Friday, April 12, 2013

The Storyteller

The Storyteller by Jodi Picoult
5/5 stars

It's no secret that I'm a huge Jodi Picoult fan. I admit, I did resist reading her for a while because I heard that her books were super sad, but after reading Salem Falls a few years ago, I was hooked. The Storyteller is her newest novel, brand new this year in fact. Before getting too deep into a summary of this amazing novel, I do want to give a disclaimer. This is a plot point not mentioned on the book's jacket synopsis, but I was glad that I heard whispers of this before I started reading or it would have caught me way off guard: This book deals extensively with Holocaust stories. I know not everyone feels comfortable reading about such tragedies (in fact, had this novel not been written by Picoult, I probably wouldn't have picked it up myself for that reason), so I just wanted to give fair warning. This book is beautifully crafted, but it is graphic and quite sad at times, so if you don't think that you would be ok reading this book, I understand. For those of you who are still interested though, you are in for a truly incredible, haunting tale.

The novel focuses on Sage Singer, a super shy young woman with a slight disfigurement from a car accident, who works the night shift at a bakery and tries to avoid human contact most of the time. However, she finds a friend in an elderly man named Josef, who also seems to be a loner. The two engage in great conversations, but then Josef reveals something dark about himself, and asks Sage for a favor (I will leave this ambiguous since I already gave away a bit of the plot :) ). Sage becomes caught in a serious moral dilemma as a result.

As the novel continues, about half of it ends up being graphic, tragic, yet beautifully written (and well researched!) flashbacks of the Holocaust from two characters' very different perspectives. At times it was hard to read, especially because I knew that these horrific things had really happened, but Picoult's style is so compelling that I couldn't put the book down.

The novel is also interwoven with a piece of short fiction that one of the characters had written as a young girl, which ends up being an interesting allegory for the Holocaust. This was a really cool touch and also helped give the reader a break from the tougher parts of the novel.

I wish I could say more about the plot, but since I already gave some away, I'd rather you all just read the book for yourselves and learn along the way as I did! It is truly a captivating tale about love and hate, hope, justice, family, and forgiveness. I won't lie, it was tough to get through at times, especially since I don't often read Holocaust literature because the subject really bothers me. However, I knew that I could trust Jodi Picoult to write a wonderful novel that would have a satisfactory ending that wouldn't leave me feeling upset or sick. Shocked maybe, but in a good, thoughtful way, as she always does.

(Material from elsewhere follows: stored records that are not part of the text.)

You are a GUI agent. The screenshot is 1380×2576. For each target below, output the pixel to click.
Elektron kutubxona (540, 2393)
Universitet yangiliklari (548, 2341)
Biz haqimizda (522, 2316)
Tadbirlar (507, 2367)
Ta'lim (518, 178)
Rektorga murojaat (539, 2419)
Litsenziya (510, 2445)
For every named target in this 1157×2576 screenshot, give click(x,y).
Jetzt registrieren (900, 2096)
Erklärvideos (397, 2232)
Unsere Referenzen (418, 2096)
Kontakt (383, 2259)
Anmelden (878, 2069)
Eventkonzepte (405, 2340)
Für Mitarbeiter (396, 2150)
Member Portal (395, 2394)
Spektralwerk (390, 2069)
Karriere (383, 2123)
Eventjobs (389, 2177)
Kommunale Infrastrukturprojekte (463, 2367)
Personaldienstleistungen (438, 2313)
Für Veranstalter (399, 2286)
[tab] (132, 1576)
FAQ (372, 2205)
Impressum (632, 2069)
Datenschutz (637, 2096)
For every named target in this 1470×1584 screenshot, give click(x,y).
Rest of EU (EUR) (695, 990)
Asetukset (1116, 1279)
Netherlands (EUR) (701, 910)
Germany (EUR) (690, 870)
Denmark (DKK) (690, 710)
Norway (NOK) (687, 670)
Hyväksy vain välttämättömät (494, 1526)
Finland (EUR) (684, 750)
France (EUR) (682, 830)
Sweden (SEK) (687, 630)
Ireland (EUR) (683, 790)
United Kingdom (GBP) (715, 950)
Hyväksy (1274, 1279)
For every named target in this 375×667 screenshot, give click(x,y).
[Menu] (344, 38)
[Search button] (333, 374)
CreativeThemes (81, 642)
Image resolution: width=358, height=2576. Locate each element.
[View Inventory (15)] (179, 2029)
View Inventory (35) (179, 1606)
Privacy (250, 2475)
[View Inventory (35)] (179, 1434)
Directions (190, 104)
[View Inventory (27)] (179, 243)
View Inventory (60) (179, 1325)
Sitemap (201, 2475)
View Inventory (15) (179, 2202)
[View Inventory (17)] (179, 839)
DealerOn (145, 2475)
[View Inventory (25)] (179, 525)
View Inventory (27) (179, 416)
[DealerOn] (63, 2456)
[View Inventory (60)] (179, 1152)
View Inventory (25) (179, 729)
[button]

Please let me know if you decide to read this, and what your thoughts are! This is a very different novel from anything I've read by this author, and in fact, different from what I normally read in general, but so worth it. Happy reading! =)

What I'm reading now...

1. The Hunger Games by Suzanne Collins (sci fi) [I'm re-reading it :)]

2. Daddy's Gone A Hunting by Mary Higgins Clark (mystery)

Thursday, April 11, 2013

Dark Tide

Dark Tide by Elizabeth Haynes
5/5 stars

I'm baaaack! =) And boy do I have an incredible book to share with you all. Remember my review of Into the Darkest Corner, AKA: The Scariest Book I've Ever Read?! (If this isn't ringing a bell, you had better check out that review and read that book!!) This is the second novel by Elizabeth Haynes, British author and police intelligence analyst. As soon as I finished her debut novel, I couldn't wait to read more of her work; I was so excited to get my hands on this novel a few weeks ago from my local library, as it is brand new in the U.S.! Dark Tide had a completely different plot than her first novel, but packed just as much suspense.

 It follows the story of Genevieve, a young British woman who has recently purchased and moved into her dream home: a houseboat. Named "Revenge of the Tide", the boat is a perfect escape for our heroine, who is taking a year off to fix up the boat and take a break from life. However, after her "housewarming" party a few months after she moves in, an old friend turns up at the marina...dead. We come to find out that Genevieve has an interesting past that includes being a dancer on the weekends at a gentleman's club in London, in addition to her sales job, in order to save money for the boat. Genevieve came in contact with some shady characters while working at the club, and despite wanting to spend her year off in peace and leave the past behind, it seems that this is not an option. The novel flashes from the present back to the year or so before during which Genevieve tried to balance her two jobs, as well as figure out her relationships with those at the club...who is a friend and who is a foe? Who might be worse than a foe?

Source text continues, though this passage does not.